“President Obama won the state by 26 points, and the entire congressional delegation is Democratic. What the Brown success tells me is that the electorate did not leave the Bush years liberalized; they left angry with bad and ineffective government.” (Alex Vogel, GOP strategist, as quoted in linked story.)
Probably so. But I think it means more that people are angry at the performance of the Obama administration.
Brown ran against the current “health care” bill, which IS a horrible piece of work, serving mainly insurance companies and other special interests. He could just as well have run against the horrible “climate” legislation wending it’s way through Congress. Or Obama’s bank-serving, people-betraying financial policies. Or the expanded war in Afghanistan.
Of course, Brown probably wants to make all these problems worse, not better. But people don’t know that. They just know they are pissed.
Rabbi Arthur Waskow wrote:
Dear shalom-pursuer,
On November 23 and 24, 2009, The Shalom Center sent out two alternative future histories of American politics and policy: one ending in the election of Sarah Palin as President in 2012, the other in the reelection of Barack Obama.

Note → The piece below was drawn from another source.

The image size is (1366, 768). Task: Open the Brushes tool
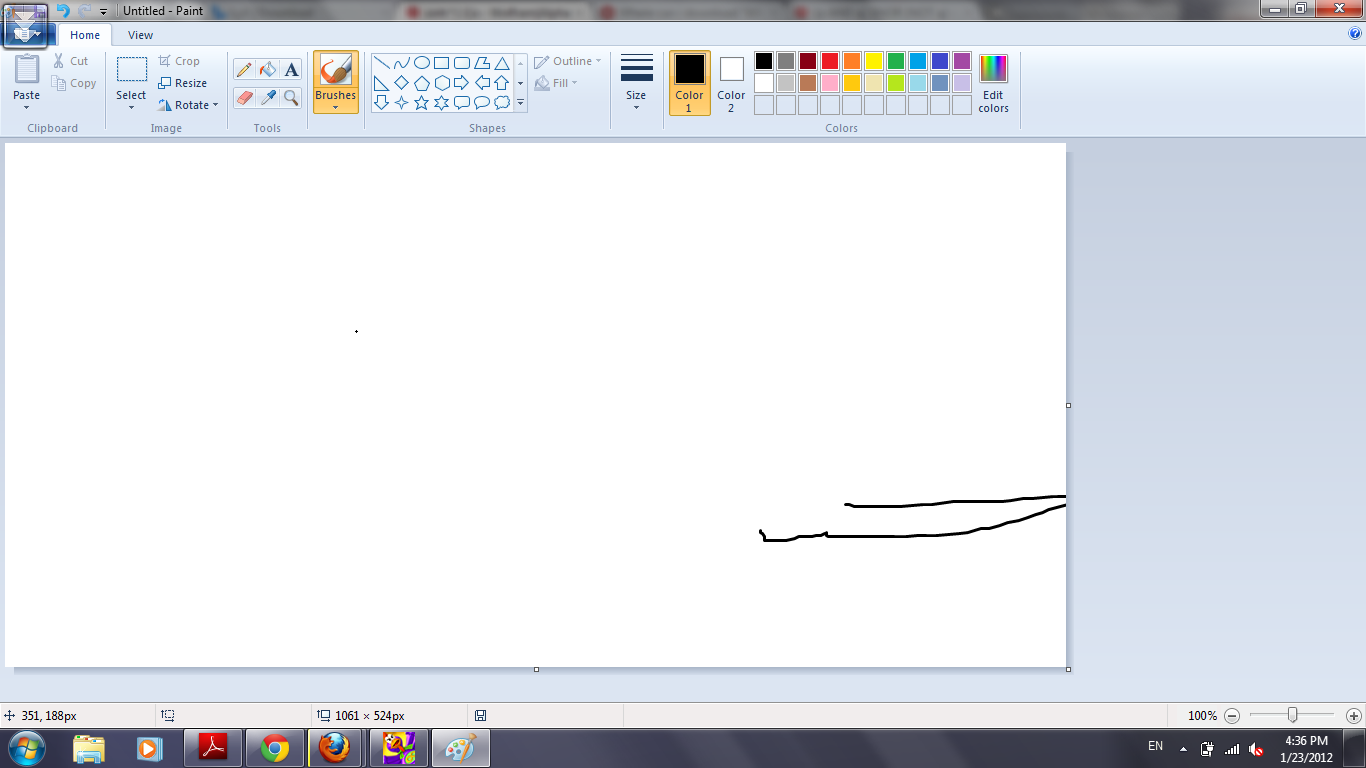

In the wake of the Massachusetts election, we are well on the way to Alternative 1 —Â the election of Sarah Palin and the triumph of a right-wing populism rooted in rage at lost jobs, boosted bankers, and all who shaped that result.
Sarah Palin’s victory, in our scenario, resulted from the Obama Administration continuing on the path it had taken from even before January 20, when it committed itself to two policies aimed at Domination, not Community:
At home, it named the leading bank-robbers of the Great Recession to key posts defining an Obama economics committed to saving banks, not homes and jobs.

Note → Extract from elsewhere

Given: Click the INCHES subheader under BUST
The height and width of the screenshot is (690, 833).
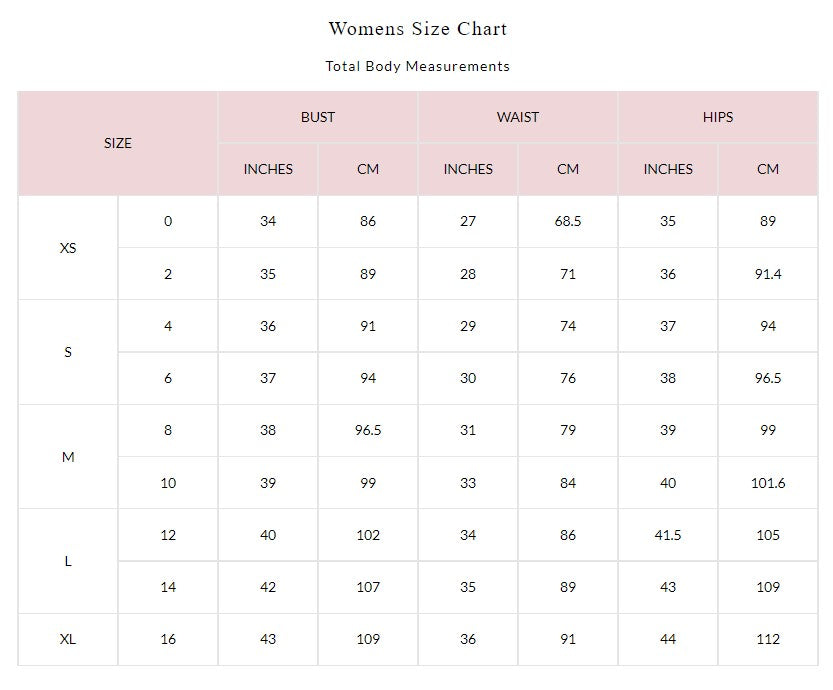Looking at the screenshot, I should pyautogui.click(x=268, y=169).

Abroad, it committed itself to send more Americans to die trying to dominate Afghanistan by smashing the Pashtun passion for local tribal self-government that had defeated every invader from Alexander the Great to the Soviet Empire.
Domination at home, domination abroad. Both unethical, both impractical. Bound to fail.
The second scenario, Obama’s reelection, resulted from his taking a sharp turn early in 2010 toward a progressive-populist policy focused on full employment at home and grass-roots economic and social development , especially working with grass-roots women’s groups, abroad.
The American people and the world deeply desire a turn away from top-down domineering policies – a turn toward grass-roots community-building. Even the world-wide success of the film Avatar is an example of that hunger.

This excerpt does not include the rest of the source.